=== Data under study ===
━━━━━━━━━━
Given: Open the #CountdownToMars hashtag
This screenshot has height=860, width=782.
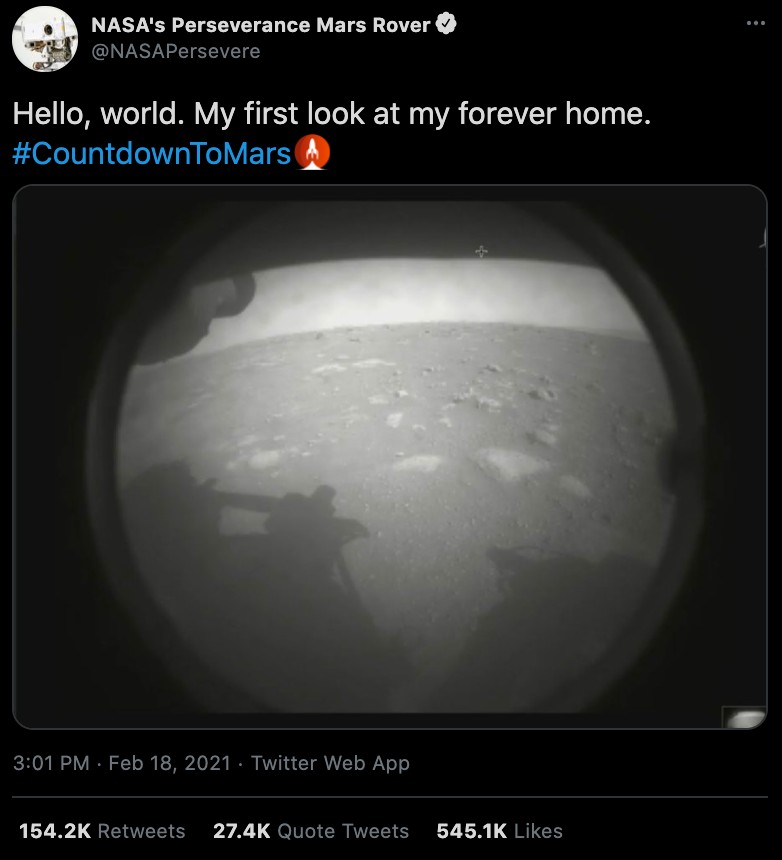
━━━━━━━━━━
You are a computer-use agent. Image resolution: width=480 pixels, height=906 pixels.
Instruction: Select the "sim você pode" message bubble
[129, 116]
━━━━━━━━━━
From the listing, copy every line where the string "height" appears.

=== Exercise solution ===
This screenshot has height=860, width=782.
You are a computer-use agent. Image resolution: width=480 pixels, height=906 pixels.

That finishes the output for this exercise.